● **Problem**:
Print the lines below from the line with "Purchasing Guide (70, 337)" to the line with "Spielen (417, 77)" exactly, keeping both ends, and print no pictures.

● **Data to process**:

══════════

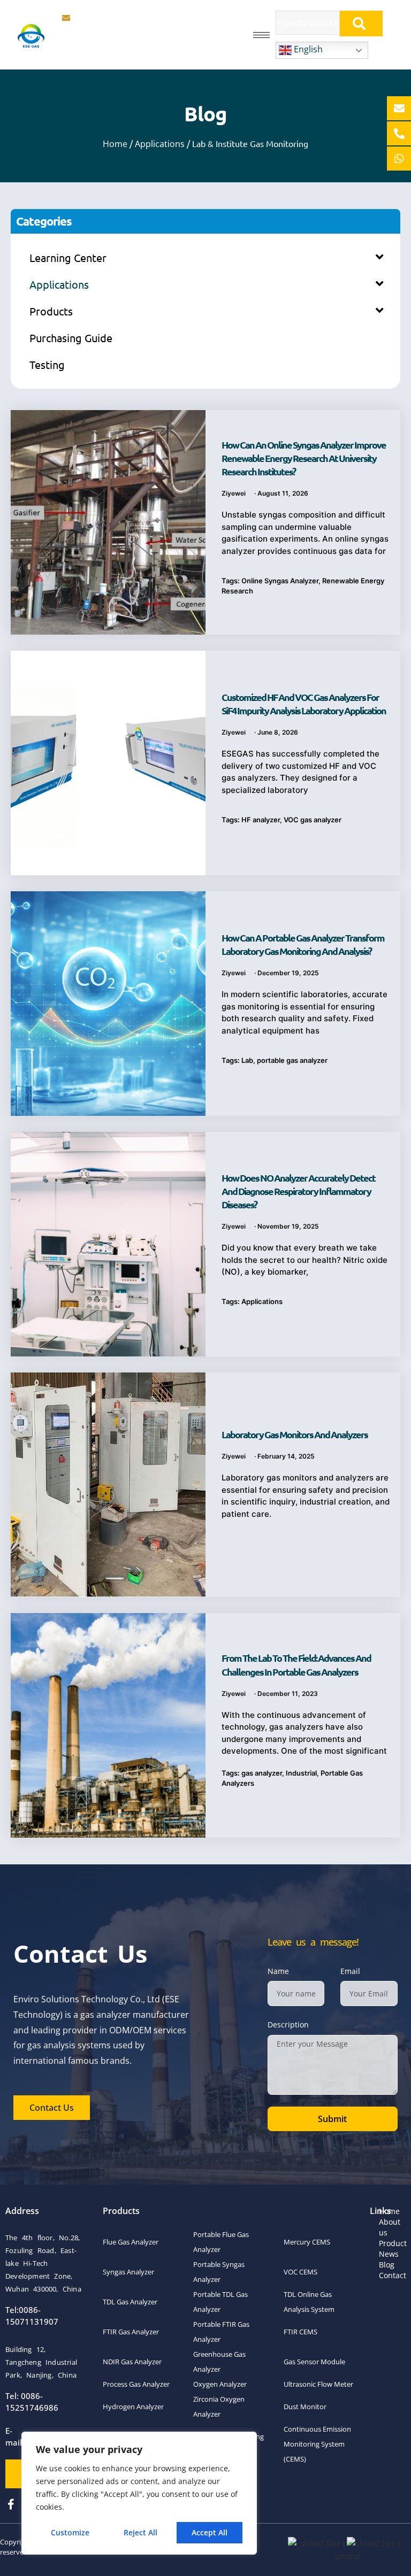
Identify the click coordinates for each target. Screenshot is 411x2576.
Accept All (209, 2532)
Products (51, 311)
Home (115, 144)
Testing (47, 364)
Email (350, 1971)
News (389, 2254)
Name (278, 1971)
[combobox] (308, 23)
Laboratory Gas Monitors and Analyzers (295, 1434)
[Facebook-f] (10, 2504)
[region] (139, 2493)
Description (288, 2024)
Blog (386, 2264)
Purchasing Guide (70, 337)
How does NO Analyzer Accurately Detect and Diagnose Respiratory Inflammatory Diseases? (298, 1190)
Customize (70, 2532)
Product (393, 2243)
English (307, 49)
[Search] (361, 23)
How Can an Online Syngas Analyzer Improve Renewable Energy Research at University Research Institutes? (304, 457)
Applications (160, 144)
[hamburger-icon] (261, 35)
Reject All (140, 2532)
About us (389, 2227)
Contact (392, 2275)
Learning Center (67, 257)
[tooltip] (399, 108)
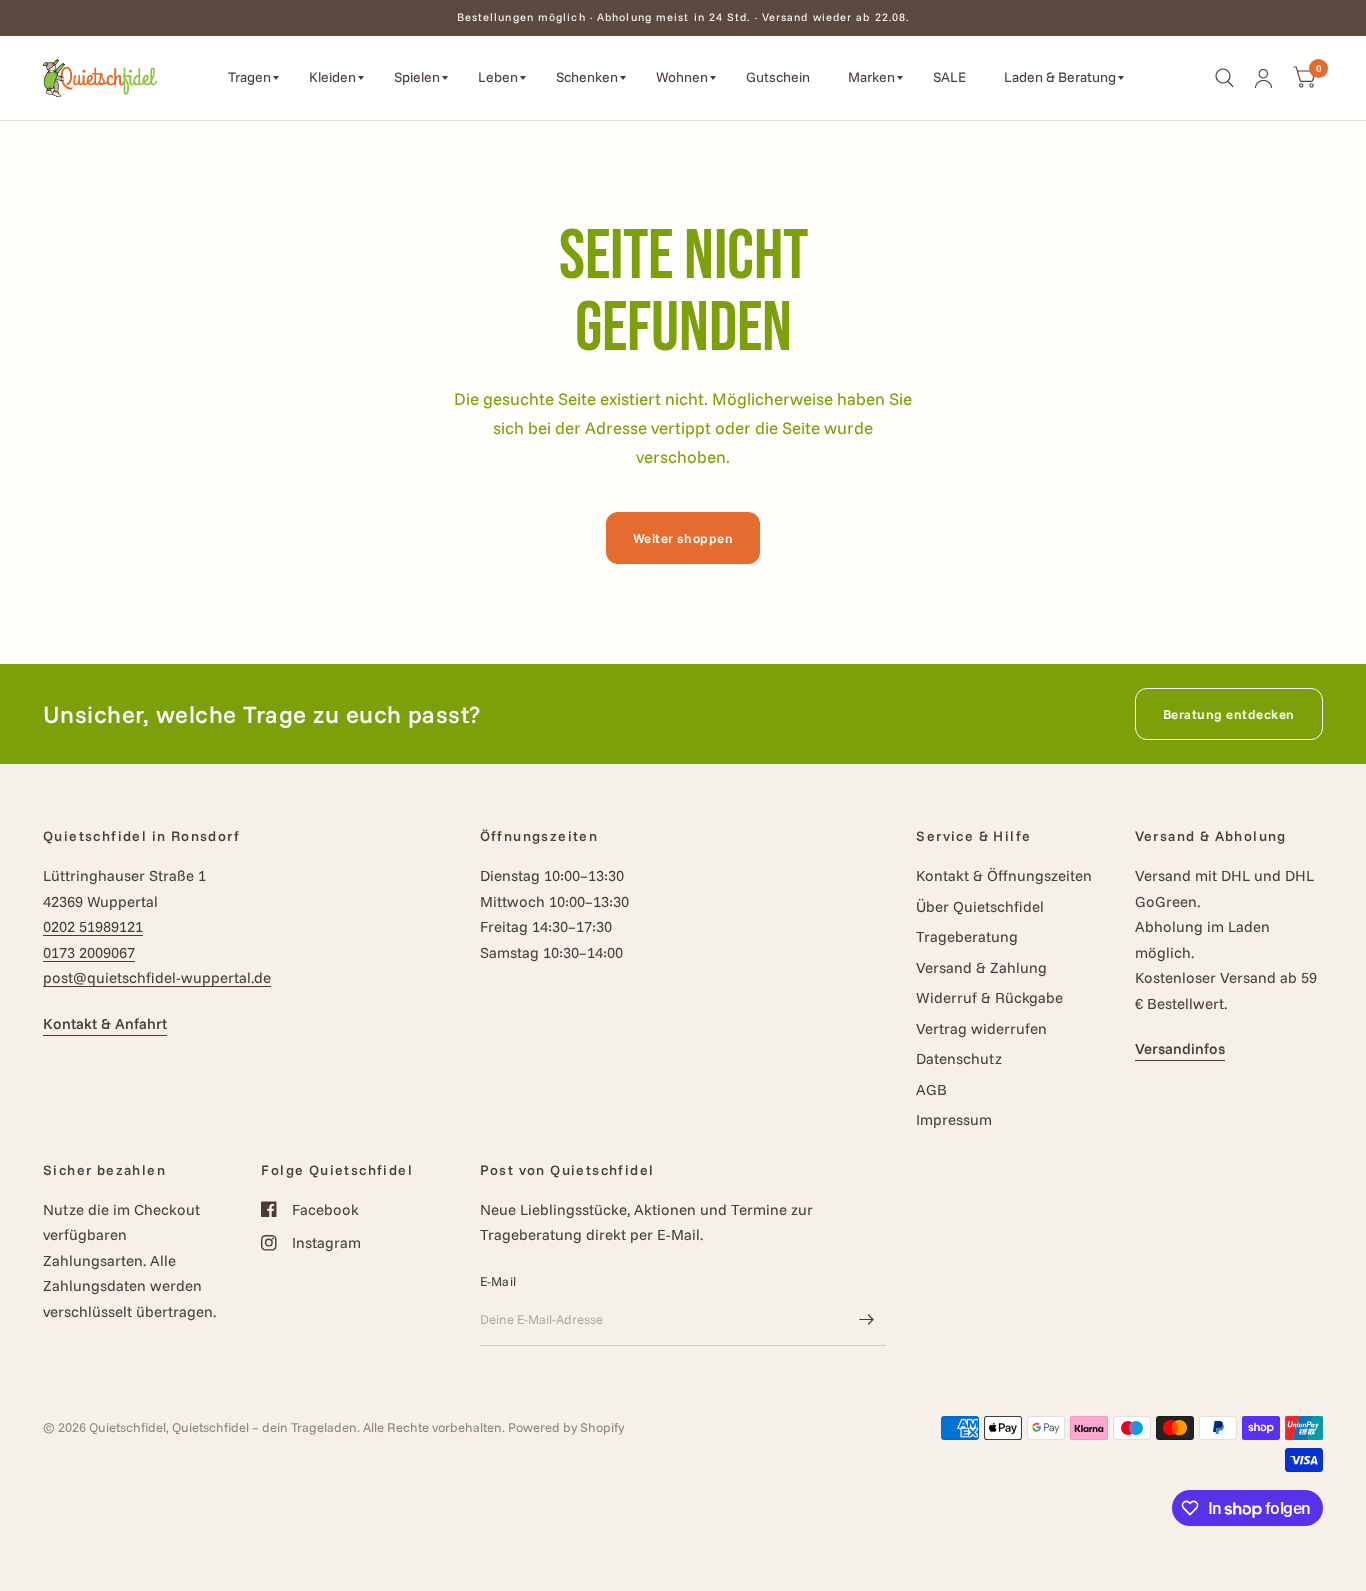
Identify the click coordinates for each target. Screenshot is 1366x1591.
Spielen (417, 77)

══════════

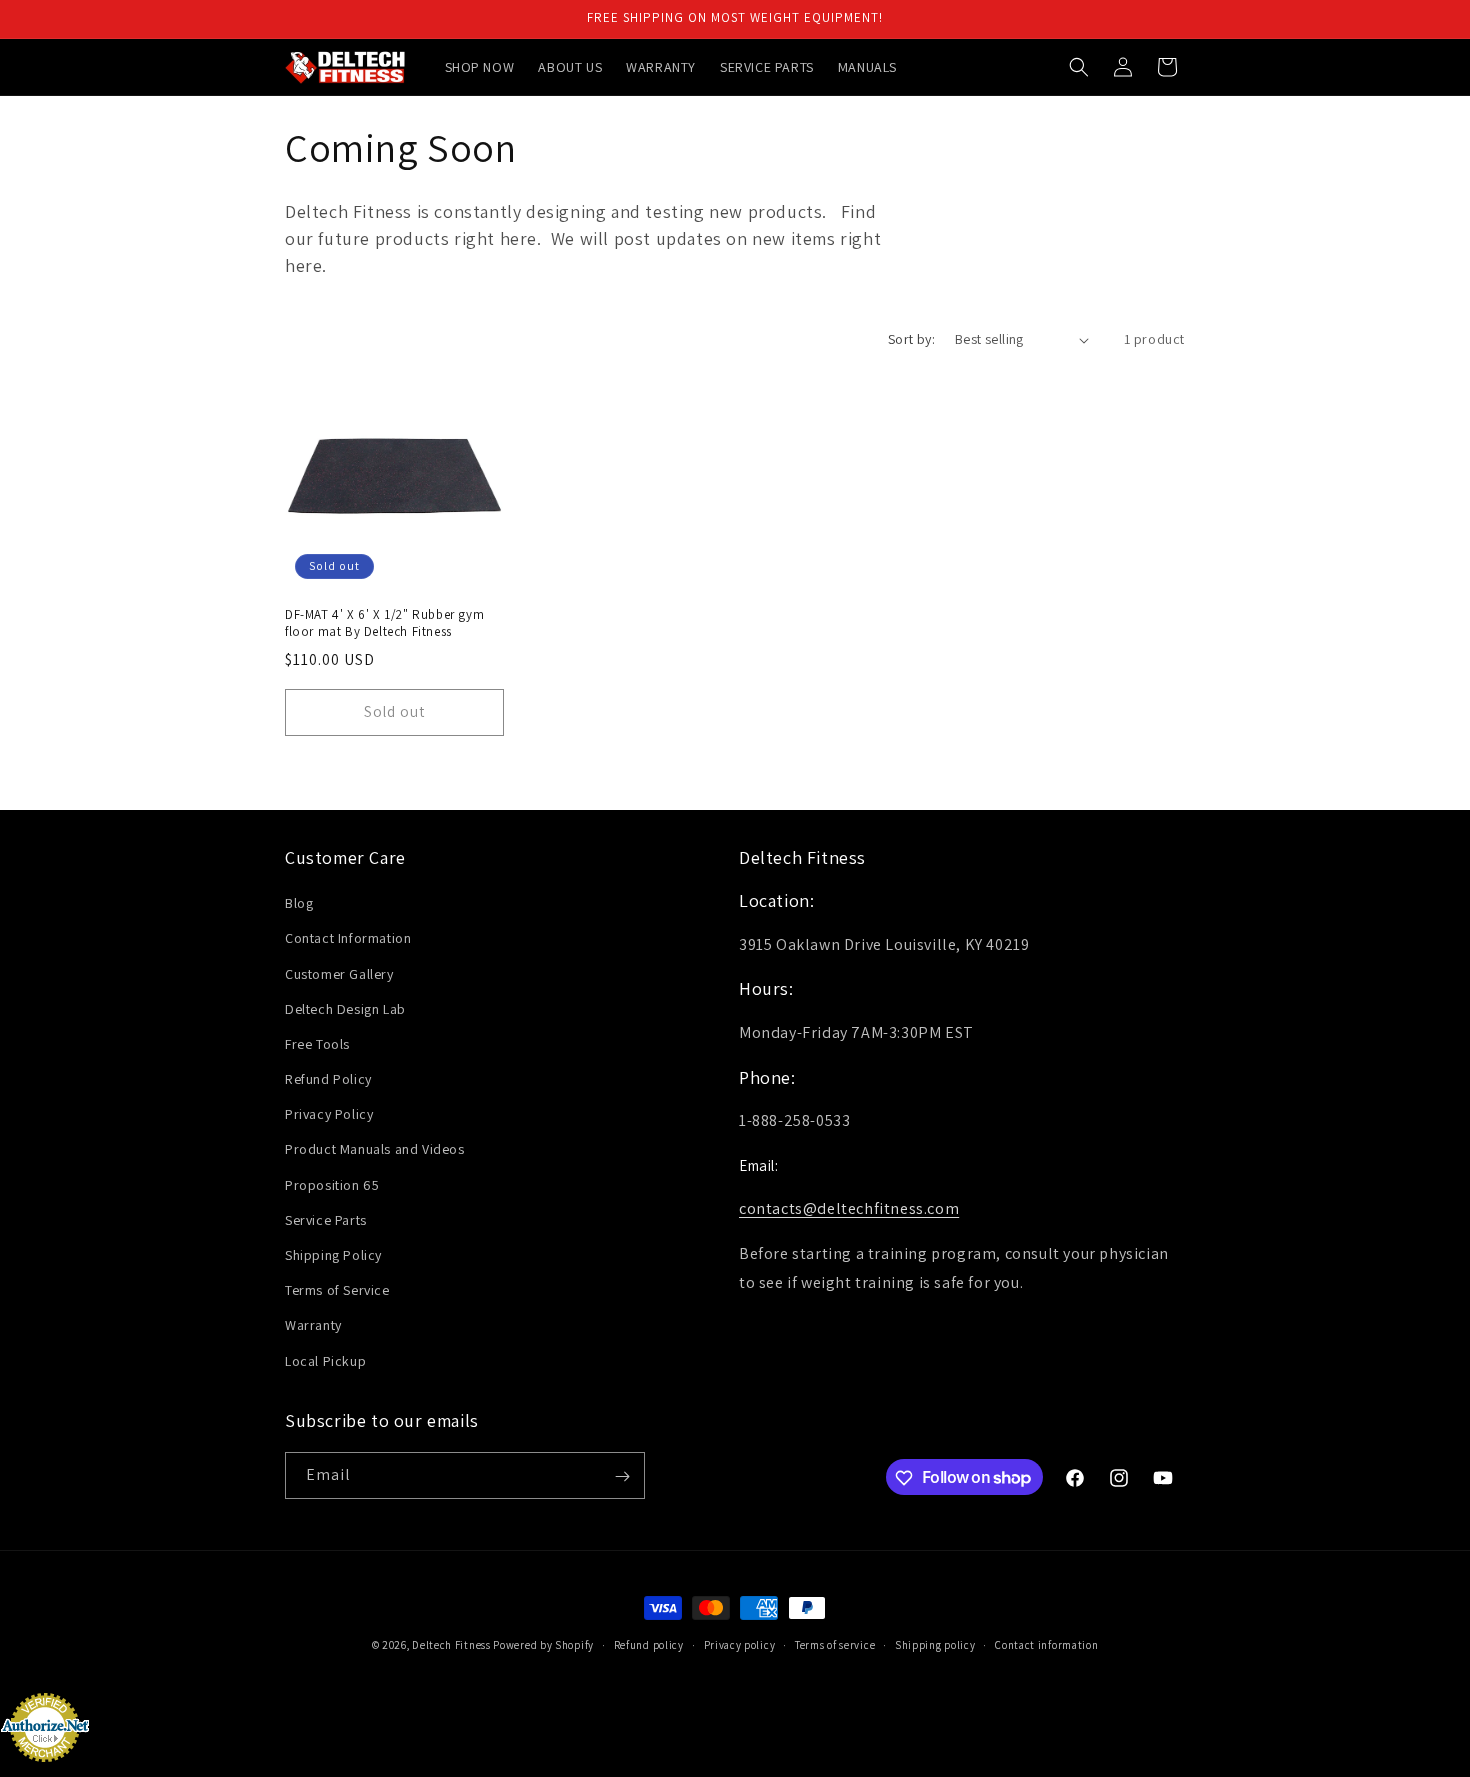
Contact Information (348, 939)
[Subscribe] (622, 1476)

══════════

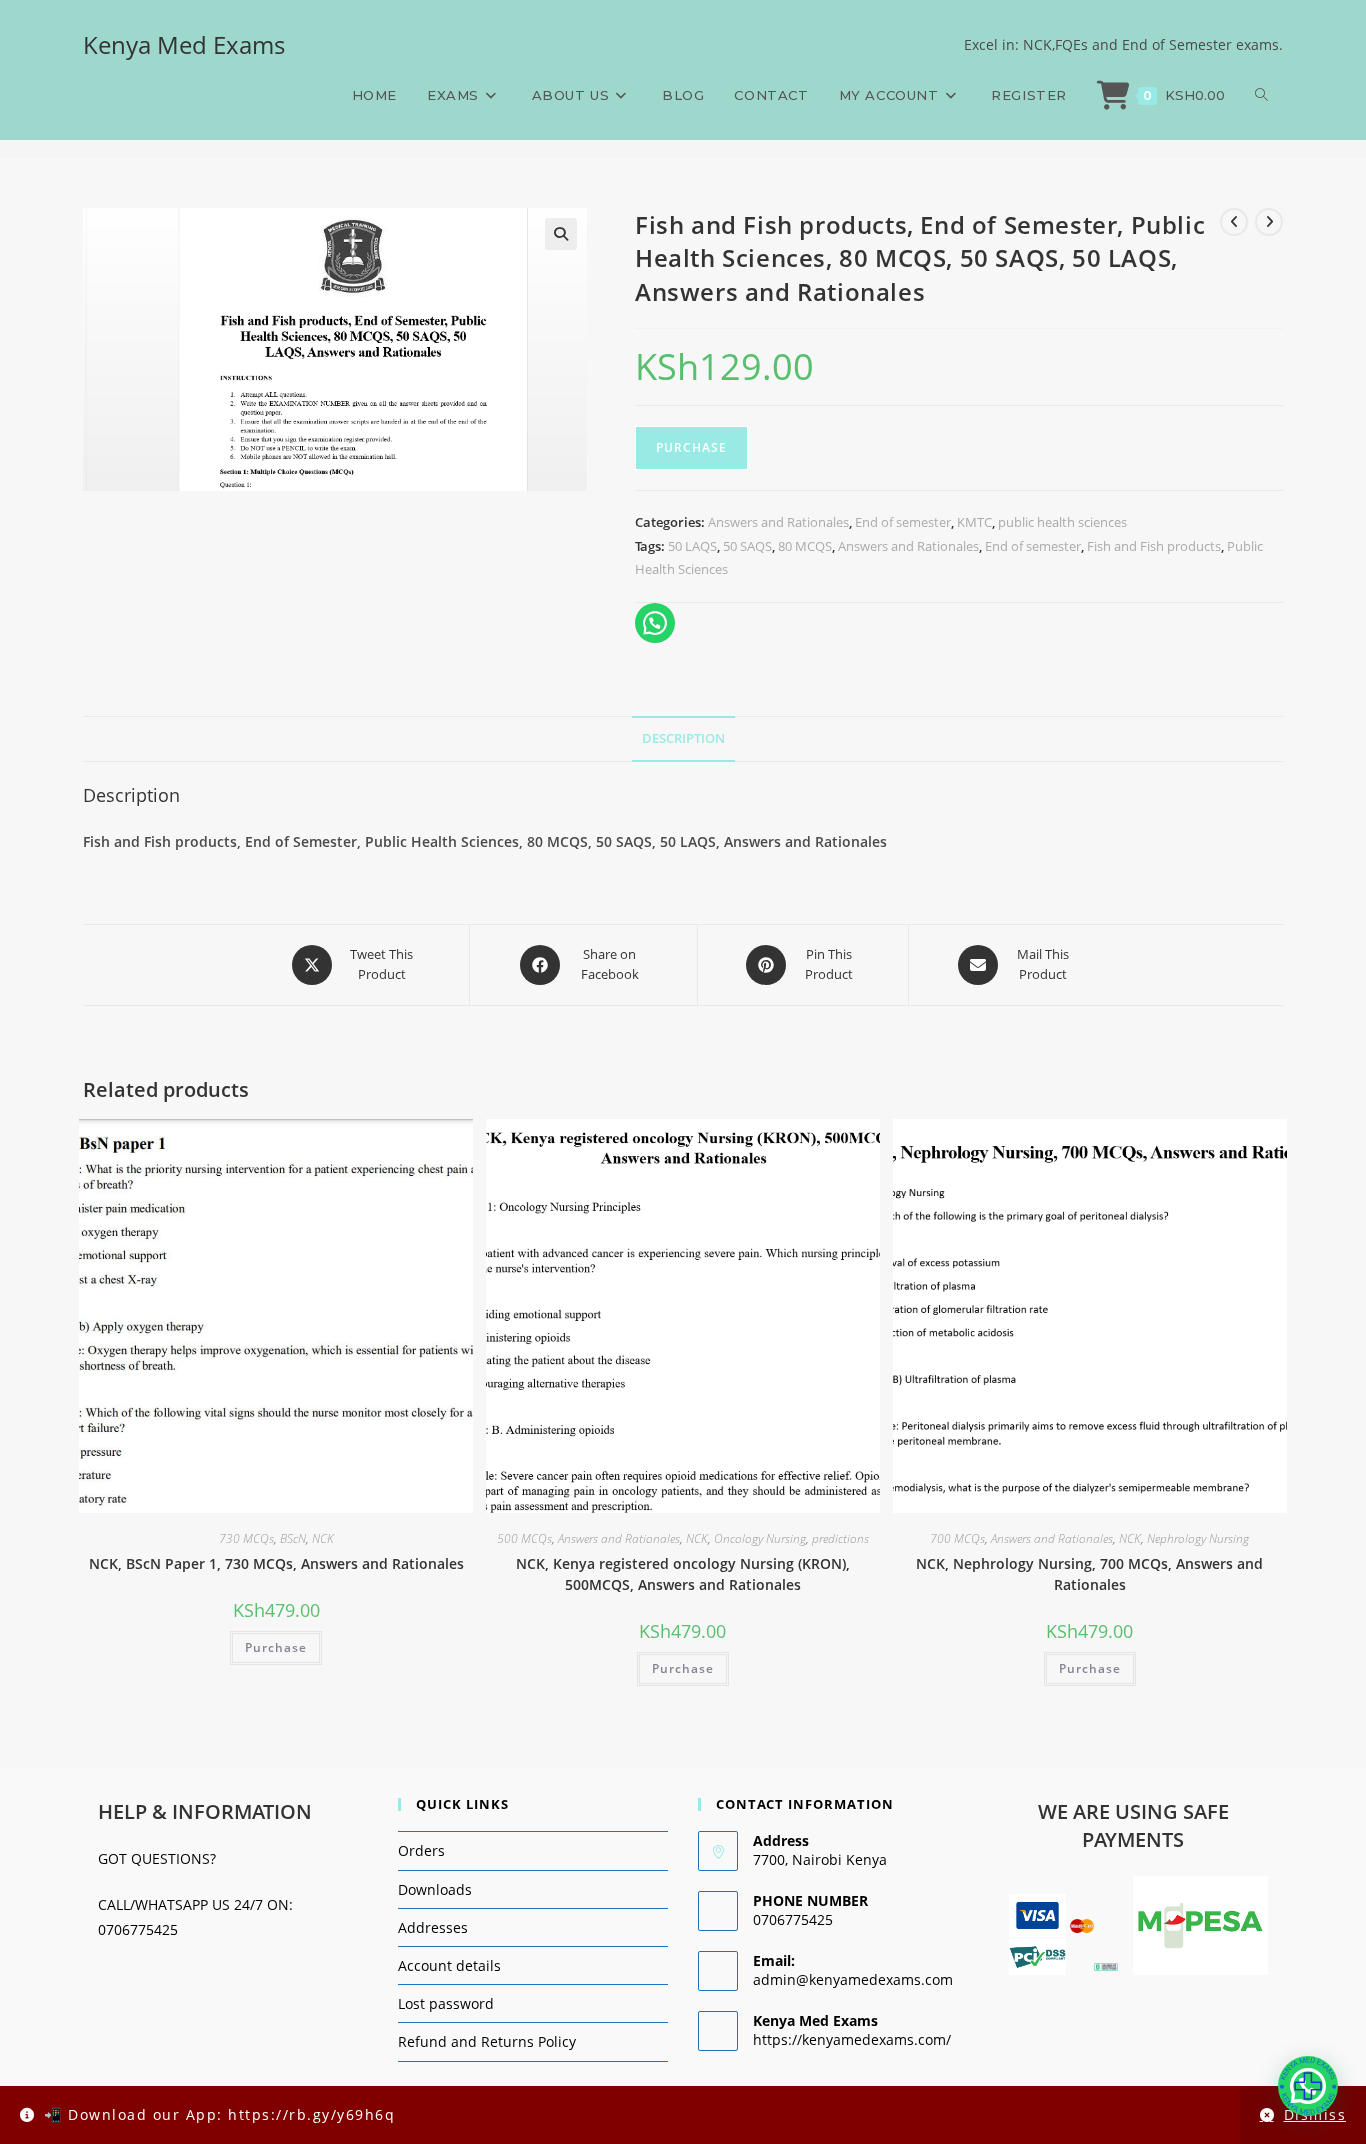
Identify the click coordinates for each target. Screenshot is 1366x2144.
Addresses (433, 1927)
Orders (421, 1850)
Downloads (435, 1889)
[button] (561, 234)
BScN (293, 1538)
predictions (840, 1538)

══════════

● **Output for this task**:
Purchasing Guide (70, 337)
How does NO Analyzer Accurately Detect and Diagnose Respiratory Inflammatory Diseases? (298, 1190)
Customize (70, 2532)
Product (393, 2243)
English (307, 49)
[Search] (361, 23)
How Can an Online Syngas Analyzer Improve Renewable Energy Research at University Research Institutes? (304, 457)
Applications (160, 144)
[hamburger-icon] (261, 35)
Reject All (140, 2532)
About us (389, 2227)
Contact (392, 2275)
Learning Center (67, 257)
[tooltip] (399, 108)
Identify the click coordinates for each target. Screenshot is 1366x1591.
Spielen (417, 77)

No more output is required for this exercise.